▶ **What to produce**
Rewrite the rows from the line with "Pause the voyage playback" to the line with "(x=1558, y=486)", swapping "label" for "heading" and changing nothing else. Give only those lines, without the pictures.

▶ **Data for processing**

····················

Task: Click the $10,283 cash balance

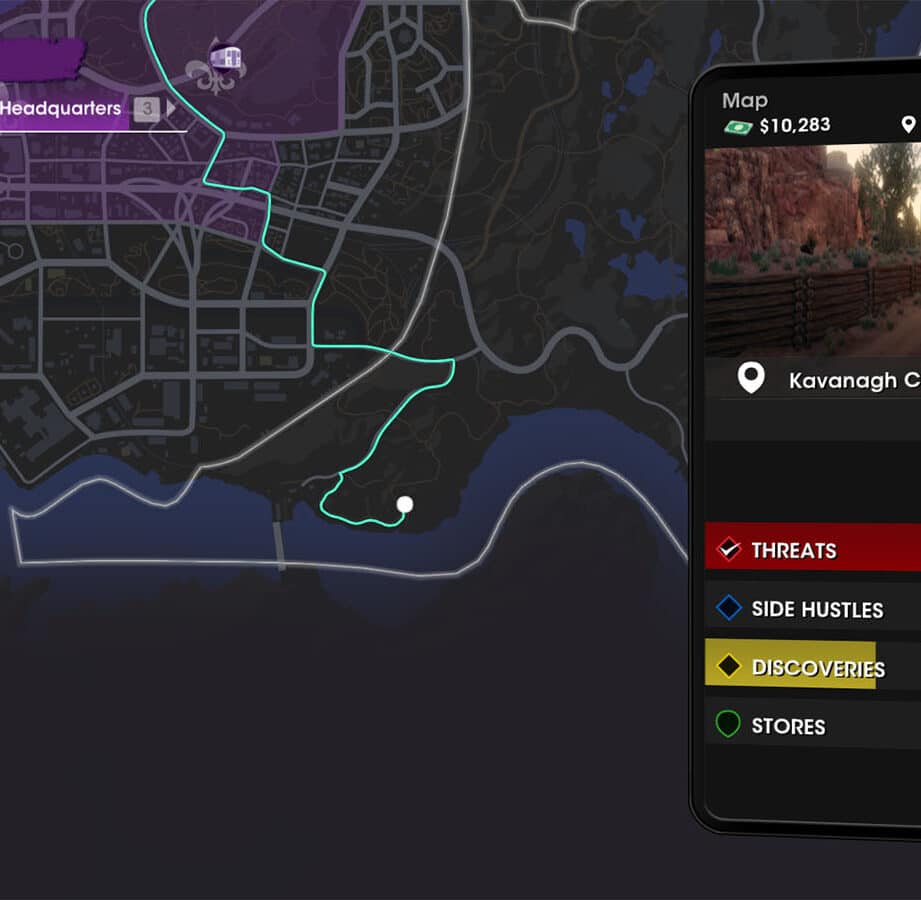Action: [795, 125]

····················

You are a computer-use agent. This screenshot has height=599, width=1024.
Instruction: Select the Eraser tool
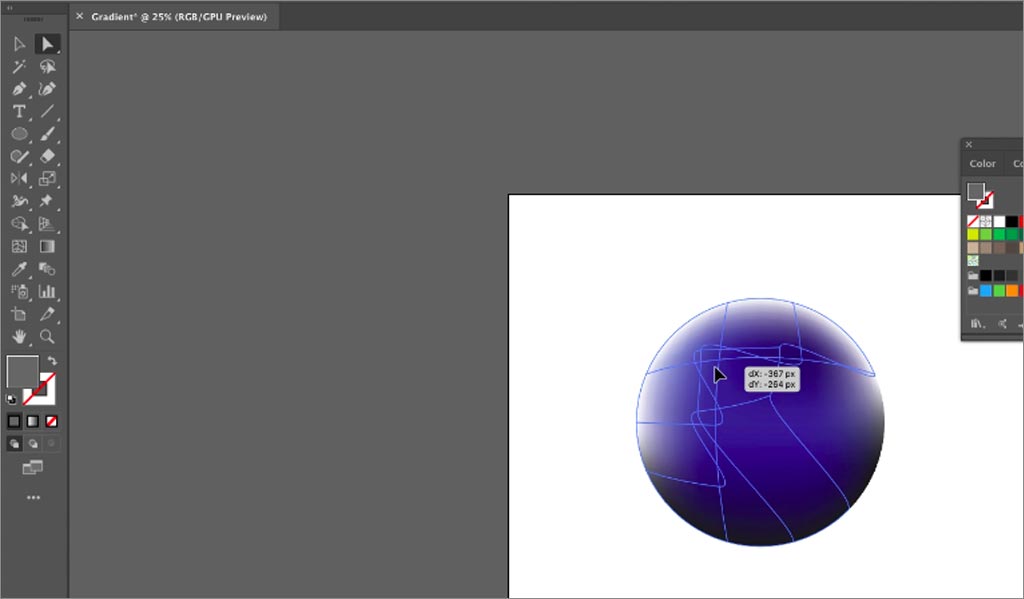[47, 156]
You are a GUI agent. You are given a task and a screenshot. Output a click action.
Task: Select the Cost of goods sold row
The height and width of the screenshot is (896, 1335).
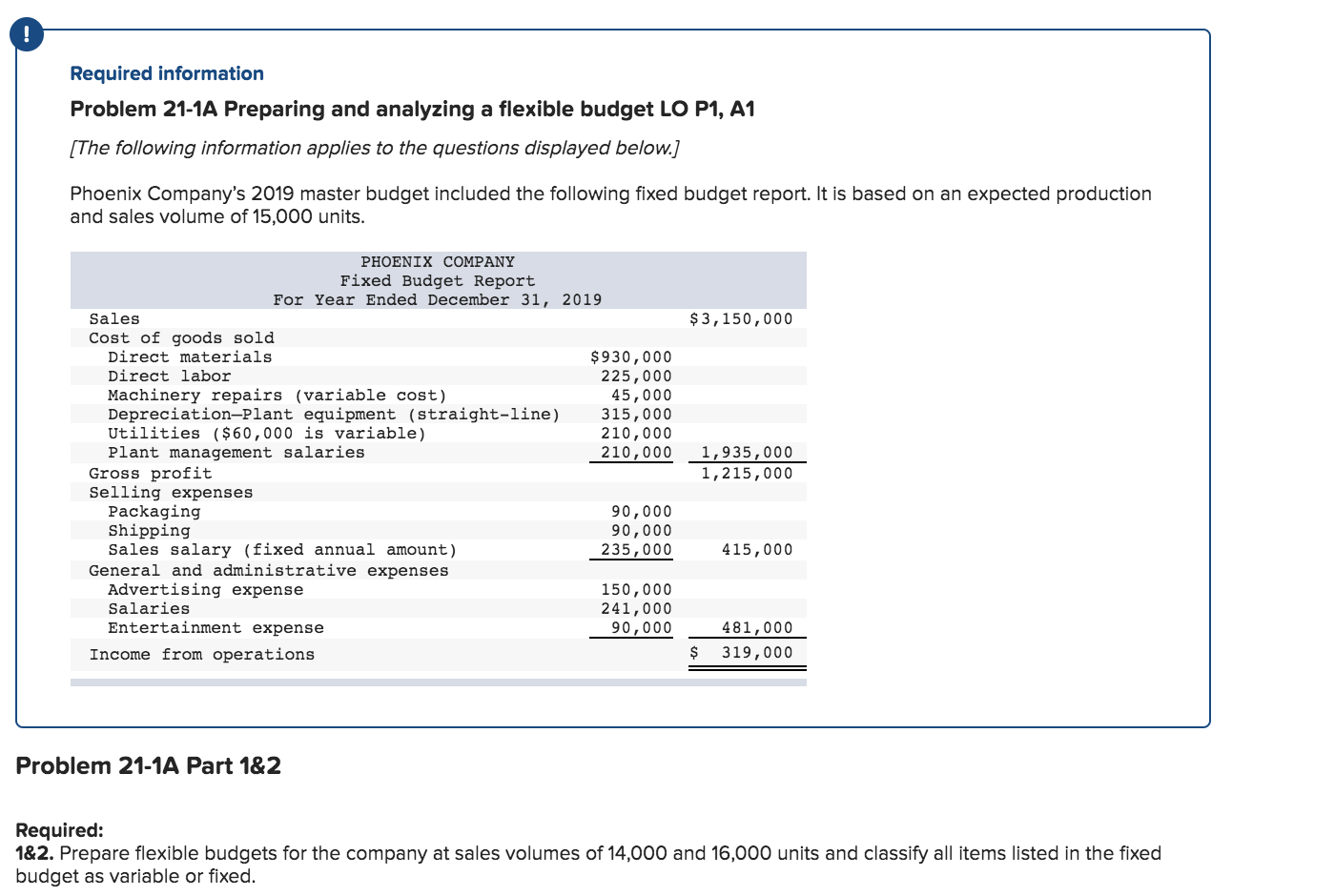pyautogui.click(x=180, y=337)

····················

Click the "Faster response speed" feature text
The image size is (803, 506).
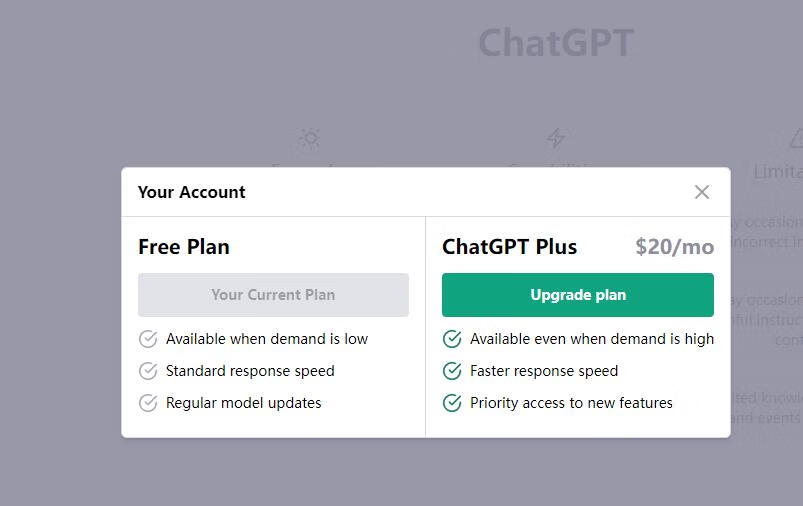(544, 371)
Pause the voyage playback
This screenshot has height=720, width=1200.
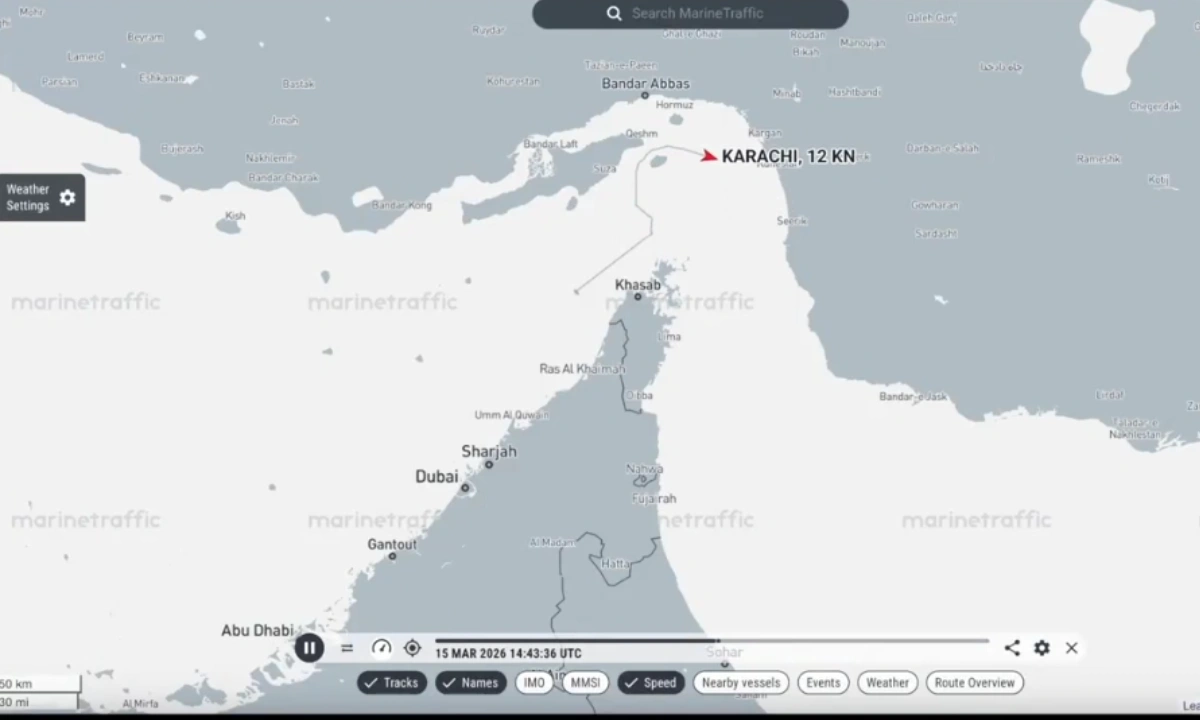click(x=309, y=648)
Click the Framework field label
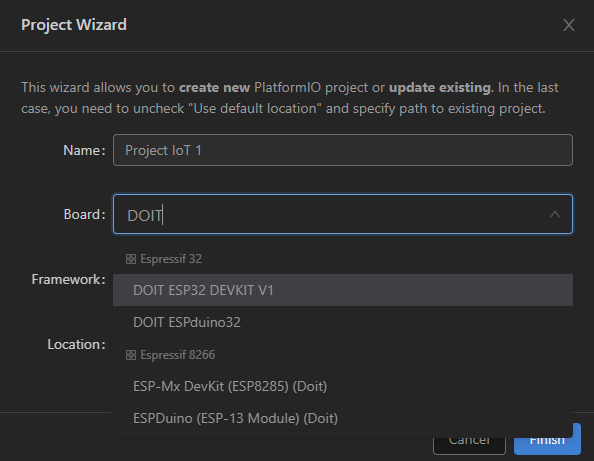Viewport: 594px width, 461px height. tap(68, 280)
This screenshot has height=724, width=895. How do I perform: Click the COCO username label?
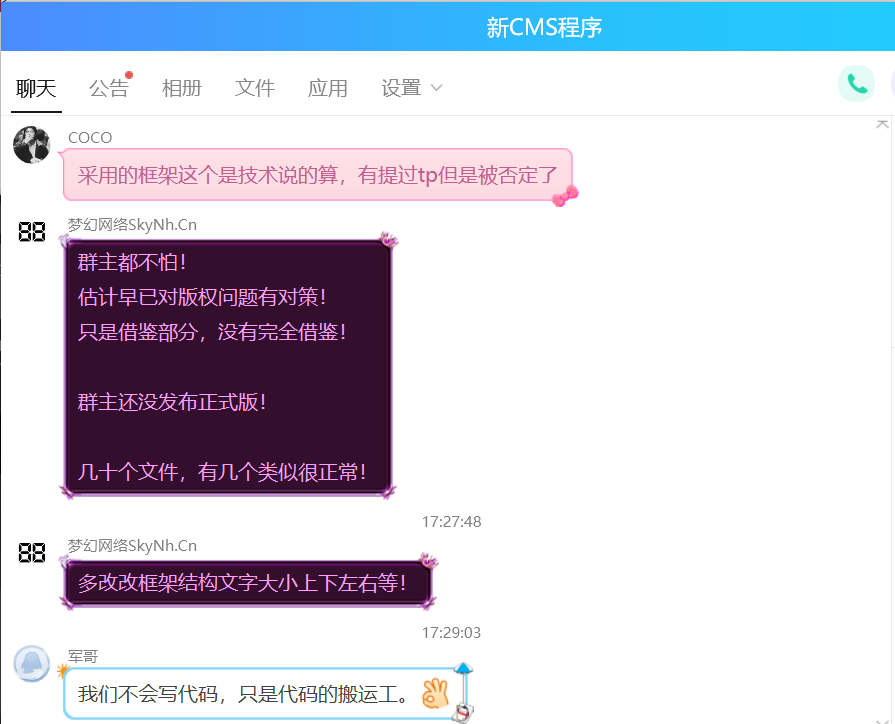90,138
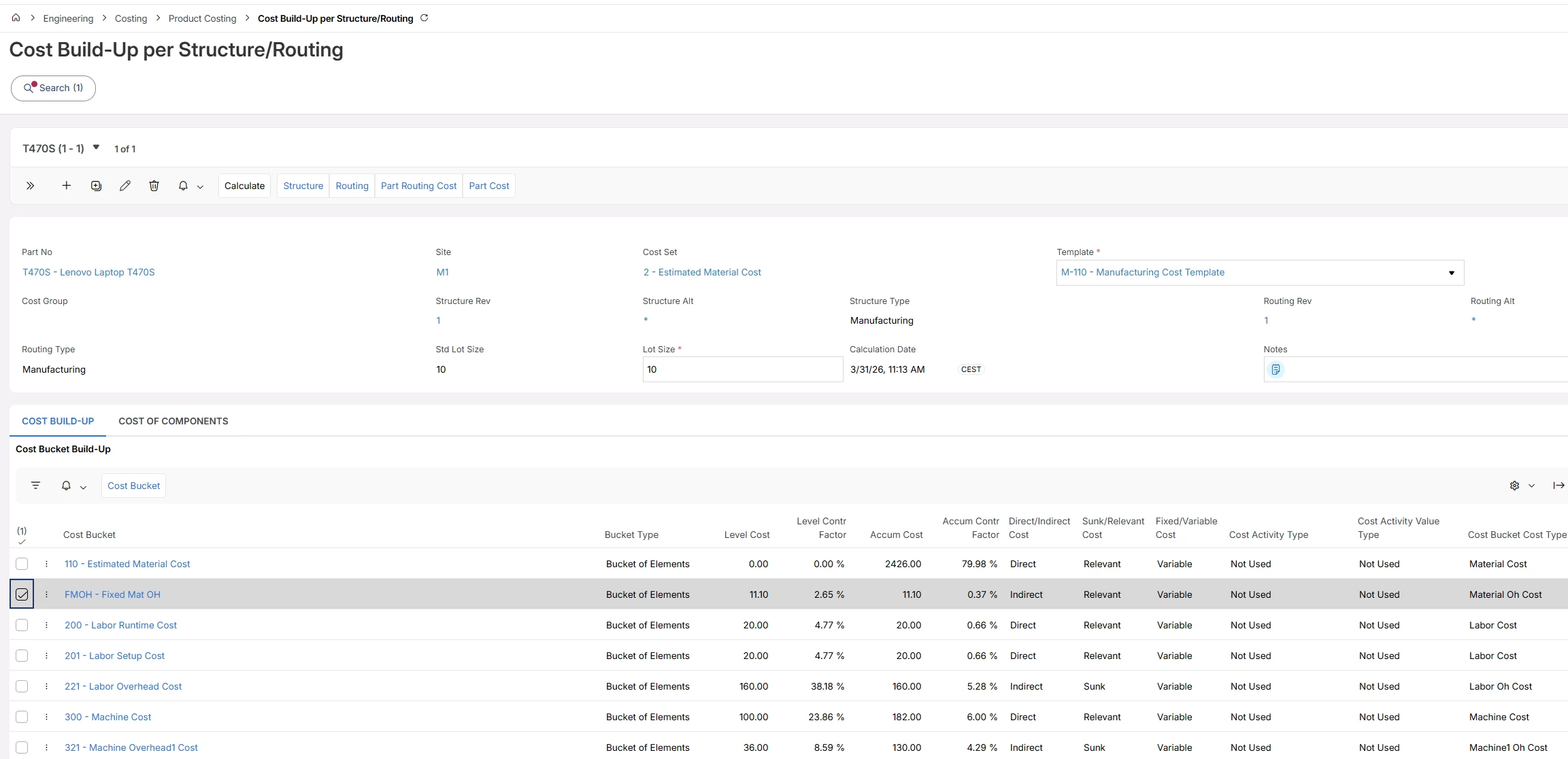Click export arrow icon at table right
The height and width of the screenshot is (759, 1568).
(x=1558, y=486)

····················

▶ **Worked answer**
Pause the voyage playback
This screenshot has height=720, width=1200.
click(x=309, y=648)
Click the Framework field heading
Viewport: 594px width, 461px height. tap(68, 280)
This screenshot has height=724, width=895. How do I perform: Click the COCO username heading?
90,138
Click export arrow icon at table right
The height and width of the screenshot is (759, 1568).
(x=1558, y=486)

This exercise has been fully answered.